__Exercise description__
For the word "label", return each line of the data in which it occurs.

__Input__
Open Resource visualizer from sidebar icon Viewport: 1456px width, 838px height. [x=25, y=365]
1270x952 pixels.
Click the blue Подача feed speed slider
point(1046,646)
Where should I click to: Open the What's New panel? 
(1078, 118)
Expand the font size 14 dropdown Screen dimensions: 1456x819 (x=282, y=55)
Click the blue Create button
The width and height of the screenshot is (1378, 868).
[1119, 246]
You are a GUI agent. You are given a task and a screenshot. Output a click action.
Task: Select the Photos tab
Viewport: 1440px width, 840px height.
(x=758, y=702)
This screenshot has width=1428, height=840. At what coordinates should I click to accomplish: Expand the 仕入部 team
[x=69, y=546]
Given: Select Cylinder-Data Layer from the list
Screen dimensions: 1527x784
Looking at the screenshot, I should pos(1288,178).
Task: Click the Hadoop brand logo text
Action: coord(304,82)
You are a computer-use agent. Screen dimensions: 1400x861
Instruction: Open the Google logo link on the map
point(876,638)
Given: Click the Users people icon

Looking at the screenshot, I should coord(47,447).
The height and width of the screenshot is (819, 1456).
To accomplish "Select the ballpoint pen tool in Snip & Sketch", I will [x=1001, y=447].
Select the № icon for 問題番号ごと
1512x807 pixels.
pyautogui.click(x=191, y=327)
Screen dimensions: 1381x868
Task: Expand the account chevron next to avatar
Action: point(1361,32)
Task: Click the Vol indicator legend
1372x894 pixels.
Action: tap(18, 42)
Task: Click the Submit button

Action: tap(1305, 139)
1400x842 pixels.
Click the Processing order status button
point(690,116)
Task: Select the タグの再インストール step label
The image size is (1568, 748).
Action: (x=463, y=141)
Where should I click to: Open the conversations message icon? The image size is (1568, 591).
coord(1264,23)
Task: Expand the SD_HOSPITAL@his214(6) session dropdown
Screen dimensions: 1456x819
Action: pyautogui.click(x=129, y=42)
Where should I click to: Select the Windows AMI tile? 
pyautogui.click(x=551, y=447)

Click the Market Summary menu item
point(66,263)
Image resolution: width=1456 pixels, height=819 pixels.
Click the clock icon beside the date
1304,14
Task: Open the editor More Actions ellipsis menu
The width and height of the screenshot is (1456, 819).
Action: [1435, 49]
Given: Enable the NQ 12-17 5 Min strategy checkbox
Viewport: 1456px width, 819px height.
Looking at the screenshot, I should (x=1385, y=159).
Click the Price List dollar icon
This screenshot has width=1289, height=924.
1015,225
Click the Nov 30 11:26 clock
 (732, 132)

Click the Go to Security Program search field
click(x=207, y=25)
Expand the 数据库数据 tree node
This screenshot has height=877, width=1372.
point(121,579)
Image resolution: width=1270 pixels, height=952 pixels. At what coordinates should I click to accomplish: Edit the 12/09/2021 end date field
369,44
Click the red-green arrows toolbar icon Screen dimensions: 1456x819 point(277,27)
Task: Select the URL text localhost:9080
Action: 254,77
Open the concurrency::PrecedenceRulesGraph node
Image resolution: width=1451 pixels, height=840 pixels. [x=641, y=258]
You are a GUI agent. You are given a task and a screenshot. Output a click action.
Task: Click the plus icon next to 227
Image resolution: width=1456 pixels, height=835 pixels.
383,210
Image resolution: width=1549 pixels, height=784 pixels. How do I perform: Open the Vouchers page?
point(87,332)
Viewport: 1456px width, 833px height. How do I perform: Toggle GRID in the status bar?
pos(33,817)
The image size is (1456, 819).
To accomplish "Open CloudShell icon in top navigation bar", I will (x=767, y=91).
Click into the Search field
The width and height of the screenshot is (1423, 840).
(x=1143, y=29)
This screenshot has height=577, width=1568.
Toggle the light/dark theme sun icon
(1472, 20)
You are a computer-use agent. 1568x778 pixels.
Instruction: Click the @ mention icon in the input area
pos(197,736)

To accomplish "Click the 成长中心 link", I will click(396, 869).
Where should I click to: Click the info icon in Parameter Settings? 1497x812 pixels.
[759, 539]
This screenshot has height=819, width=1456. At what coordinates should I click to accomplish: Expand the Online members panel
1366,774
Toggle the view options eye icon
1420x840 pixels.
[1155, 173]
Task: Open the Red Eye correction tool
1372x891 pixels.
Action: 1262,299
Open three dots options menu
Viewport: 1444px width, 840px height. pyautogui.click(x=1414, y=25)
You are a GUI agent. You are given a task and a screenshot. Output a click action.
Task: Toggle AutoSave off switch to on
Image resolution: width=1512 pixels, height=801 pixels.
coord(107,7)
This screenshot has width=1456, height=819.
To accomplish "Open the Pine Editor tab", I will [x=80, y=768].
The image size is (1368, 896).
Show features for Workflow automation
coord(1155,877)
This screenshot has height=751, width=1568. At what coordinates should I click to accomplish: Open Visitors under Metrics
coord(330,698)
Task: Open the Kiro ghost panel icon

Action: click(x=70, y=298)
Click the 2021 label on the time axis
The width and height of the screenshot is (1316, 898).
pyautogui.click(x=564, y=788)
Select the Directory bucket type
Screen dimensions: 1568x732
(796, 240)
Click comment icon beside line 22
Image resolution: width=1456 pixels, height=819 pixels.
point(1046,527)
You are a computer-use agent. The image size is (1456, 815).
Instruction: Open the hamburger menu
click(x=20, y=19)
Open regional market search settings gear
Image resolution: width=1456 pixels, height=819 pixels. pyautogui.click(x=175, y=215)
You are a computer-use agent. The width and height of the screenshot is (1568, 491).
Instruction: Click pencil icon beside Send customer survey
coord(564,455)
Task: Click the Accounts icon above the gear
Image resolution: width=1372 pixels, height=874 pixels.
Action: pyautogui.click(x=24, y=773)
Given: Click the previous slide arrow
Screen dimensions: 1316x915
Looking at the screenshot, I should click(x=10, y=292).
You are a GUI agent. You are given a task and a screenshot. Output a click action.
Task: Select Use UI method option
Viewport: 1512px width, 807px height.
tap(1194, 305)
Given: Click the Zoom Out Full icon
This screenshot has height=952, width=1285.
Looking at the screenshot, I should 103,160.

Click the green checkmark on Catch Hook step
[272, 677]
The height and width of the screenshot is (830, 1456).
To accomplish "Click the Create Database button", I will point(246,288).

__Solution to this task__
Task: Select the タグの再インストール step label
Click the 2021 label on the time axis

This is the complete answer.